Perjalanan ditempuh dengan ketinggian
25.000 kaki pada kecepatan 0.8 MN (Mach Number) atau sekitar 480 KTAS
(Knots True Air Speed) melewati Samudera Pasifik yang tenang sebelum
memasuki wilayah Indonesia. Selama perjalanan dilaksanakan air to air
refueling dg pesawat KC-10 dari Travis dengan lima kali pengisian bahan
bakar di udara.
Pesawat touchdown di RW 17 Lanud
Iswahjudi pada pkl 11.18 WIB dan langsung menuju Hanggar Skadron Udara 3
“The Dragon Nest”.Kedua penerbang diterima oleh Komandan Lanud
Iswahjudi yang didampingi segenap pejabat lanud lainnya disamping para
penerbang dari berbagai skadron tempur yang berkumpul di Lanud
Iswahjudi. Pesawat-pesawat terbaru ini rencananya akan
memperkuat formasi Fly Past untuk memeriahkan HUT TNI ke-69 pada
tanggal 7 Oktober 2014 di Surabaya
Kedua pesawat memulai perjalanan panjang
melintasi separuh bumi, dengan berangkat dari Hill AFB Utah pada hari
Senin (22/9) pukul 11.20 waktu setempat dan terbang melintasi Samudera
Pasifik selama enam jam dengan lima kali air refueling berhasil mendarat
di Hickham AFB Hawaii pada pukul 13.05. Selanjutnya para awak pesawat
istirahat sehari Hawaii sebelum melanjutkan perjalanan menuju Andersen
AFB Guam. pada hari Rabu (24/9). Kedua pesawat F-16 C lepas landas
dari Hickham AFB Hawaii pukul 11.06 waktu setempat (04.06 WIB) dengan
dikawal pesawat tanker KC-10 dan delapan jam kemudian pada pukul 14.55
siang waktu Guam mendarat di Andersen AFB.
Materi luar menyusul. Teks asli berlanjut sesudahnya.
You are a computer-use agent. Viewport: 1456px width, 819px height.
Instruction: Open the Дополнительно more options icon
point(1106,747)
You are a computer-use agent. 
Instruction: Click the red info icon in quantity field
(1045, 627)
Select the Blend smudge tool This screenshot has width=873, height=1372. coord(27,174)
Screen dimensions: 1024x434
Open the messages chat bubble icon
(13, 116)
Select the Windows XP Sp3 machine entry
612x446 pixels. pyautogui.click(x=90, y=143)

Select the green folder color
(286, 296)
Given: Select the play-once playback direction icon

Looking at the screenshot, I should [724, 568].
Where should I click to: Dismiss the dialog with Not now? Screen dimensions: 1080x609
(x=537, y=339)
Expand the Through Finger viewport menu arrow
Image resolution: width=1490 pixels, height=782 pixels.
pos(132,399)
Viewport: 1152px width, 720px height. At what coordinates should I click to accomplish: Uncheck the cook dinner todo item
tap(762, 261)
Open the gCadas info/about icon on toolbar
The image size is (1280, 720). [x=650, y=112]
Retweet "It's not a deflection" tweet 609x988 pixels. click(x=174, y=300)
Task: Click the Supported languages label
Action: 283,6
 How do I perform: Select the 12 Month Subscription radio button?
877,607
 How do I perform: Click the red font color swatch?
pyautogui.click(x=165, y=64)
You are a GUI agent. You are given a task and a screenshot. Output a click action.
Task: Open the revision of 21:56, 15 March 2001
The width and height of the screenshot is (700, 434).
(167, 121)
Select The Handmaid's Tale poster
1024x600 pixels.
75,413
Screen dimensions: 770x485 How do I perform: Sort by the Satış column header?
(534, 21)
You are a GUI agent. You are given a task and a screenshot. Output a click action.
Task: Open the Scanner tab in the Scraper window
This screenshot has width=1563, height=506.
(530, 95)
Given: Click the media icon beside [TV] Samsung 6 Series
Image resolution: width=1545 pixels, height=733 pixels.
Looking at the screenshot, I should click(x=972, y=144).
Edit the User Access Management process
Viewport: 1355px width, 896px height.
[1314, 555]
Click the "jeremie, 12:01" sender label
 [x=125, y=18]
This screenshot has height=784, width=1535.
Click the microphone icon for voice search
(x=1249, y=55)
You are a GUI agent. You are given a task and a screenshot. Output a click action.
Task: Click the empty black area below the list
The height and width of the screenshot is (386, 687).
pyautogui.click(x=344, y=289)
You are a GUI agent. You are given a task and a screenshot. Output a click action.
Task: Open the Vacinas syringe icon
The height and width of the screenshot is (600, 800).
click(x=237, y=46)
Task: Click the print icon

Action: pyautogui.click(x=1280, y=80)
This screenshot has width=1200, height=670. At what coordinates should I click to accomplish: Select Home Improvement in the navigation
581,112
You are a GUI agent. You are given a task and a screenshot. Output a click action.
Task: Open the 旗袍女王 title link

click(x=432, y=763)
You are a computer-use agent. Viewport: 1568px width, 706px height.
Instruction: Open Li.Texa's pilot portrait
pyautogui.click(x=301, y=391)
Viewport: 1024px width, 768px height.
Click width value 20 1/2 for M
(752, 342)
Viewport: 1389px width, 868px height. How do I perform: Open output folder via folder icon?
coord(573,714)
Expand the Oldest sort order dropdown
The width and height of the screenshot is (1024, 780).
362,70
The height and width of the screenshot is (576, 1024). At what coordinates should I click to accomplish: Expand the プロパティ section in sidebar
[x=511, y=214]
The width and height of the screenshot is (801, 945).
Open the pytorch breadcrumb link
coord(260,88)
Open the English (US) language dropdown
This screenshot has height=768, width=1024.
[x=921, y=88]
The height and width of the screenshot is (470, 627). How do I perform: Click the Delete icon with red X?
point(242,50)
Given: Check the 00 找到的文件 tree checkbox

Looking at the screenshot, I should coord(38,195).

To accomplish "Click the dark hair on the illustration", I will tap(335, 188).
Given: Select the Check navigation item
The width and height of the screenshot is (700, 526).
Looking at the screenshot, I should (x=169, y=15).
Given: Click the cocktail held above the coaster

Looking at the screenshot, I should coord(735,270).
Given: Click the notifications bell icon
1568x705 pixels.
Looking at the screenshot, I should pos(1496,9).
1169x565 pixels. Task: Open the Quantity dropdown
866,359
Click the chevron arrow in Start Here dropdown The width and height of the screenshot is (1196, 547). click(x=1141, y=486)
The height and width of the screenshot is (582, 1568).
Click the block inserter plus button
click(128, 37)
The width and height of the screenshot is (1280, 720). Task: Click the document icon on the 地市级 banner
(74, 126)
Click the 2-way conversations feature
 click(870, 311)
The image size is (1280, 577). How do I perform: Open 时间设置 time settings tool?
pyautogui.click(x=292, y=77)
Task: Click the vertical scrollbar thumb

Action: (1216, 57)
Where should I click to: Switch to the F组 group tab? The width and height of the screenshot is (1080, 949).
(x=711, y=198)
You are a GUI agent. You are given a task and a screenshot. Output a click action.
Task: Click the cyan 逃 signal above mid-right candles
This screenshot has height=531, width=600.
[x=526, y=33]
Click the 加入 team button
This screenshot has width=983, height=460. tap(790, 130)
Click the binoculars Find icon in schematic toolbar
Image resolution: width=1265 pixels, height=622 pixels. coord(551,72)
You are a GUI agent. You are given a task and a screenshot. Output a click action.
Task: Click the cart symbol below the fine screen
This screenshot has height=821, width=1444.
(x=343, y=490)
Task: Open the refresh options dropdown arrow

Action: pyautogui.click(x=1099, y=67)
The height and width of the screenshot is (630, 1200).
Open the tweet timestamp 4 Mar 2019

Kedatangan kedua [esawat merupakan
bagian dari Proyek “Peace Bima Sena II” yaitu pengadaan 24 pesawat F16
C/D-52ID. Seluruh pesawat yang aslinya pesawat F-16 C/D block 25
menjalani upgrading dan refurbished rangka “airframe”
disamping modernisasi sistem “avionic” dan persenjataan di Ogden Air
Logistics Center Hill AFB, Utah.
Rangka pesawat diperkuat, cockpit
diperbarui, jaringan kabel dan elektronik baru dipasang, semua system
lama di rekondisi atau diganti menjadi baru dan mission computer canggih
baru sebagai otak pesawat ditambahkan agar lahir kembali dengan
kemampuan jauh lebih hebat dan ampuh.
Pelaksanaan regenerasi meliputi structural/airframe upgrade pesawat hingga
mencapai masa usia pakai (service life) optimal. Tidak hanya itu,
seluruh mesin pesawat tipe F100-PW-220/E telah menjalani upgrade
menjadi baru kembali, khususnya dengan pemasangan system DEEC (Digital
Electronic Engine Computer) baru dan Augmentor Engine baru yang usia
pakainnya dua kali lebih lama. Dan yang terpenting modernisasi avionic pesawat akan meningkatkan kemampuan menjadi setara dengan F-16 block 52.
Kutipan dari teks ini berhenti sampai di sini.